Specifically, some of the gutteral sounds used in Klingon are sounds that are used in real languages. If you're a native American-English speaker, these sounds do not exist in our language. If someone here is so dedicated to learning Klingon and Star Trek, it might open their ability to A) learn real languages easier, B) to pronounce many of the sounds used in those languages.


> You assume that a person cannot gain something by simply learning something that has no practical purpose

Actually, what I wrote, if you'd bother to read it, is: "Yeah, he learned something for sure, but that's pretty much all it can be." so don't put words into my mouth.

The point boils down to this:

* It'll probably never become big.

* That doesn't really matter, it's mostly for learning and for fun.

* But even so, why preclude that? <- this is all that is causing people to get their knickers in a knot over what I wrote.

> You're assuming that every thing that people work on actually needs the potential to become "big".

If you get that essentially for free, then why the hell not?


The effort you've expended to debate this will soon meet & then exceed the effort that went into the tracing JIT in question.

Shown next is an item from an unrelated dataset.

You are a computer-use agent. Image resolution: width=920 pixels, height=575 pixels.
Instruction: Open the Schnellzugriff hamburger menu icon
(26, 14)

When you reach that point, you'll have some soul searching to do.


You'd be annoyed too if people continued to misconstrue what you were saying in order to attack a strawman.


Writing fast Brainfuck interpreter is one of the best optimization exercises I've ever encountered. Trivial to start, easy to improve and then it gets progressively harder with every iteration.


I see your point (and kind of agree)... but isn't the fact that it's Brainf*ck part of the fun?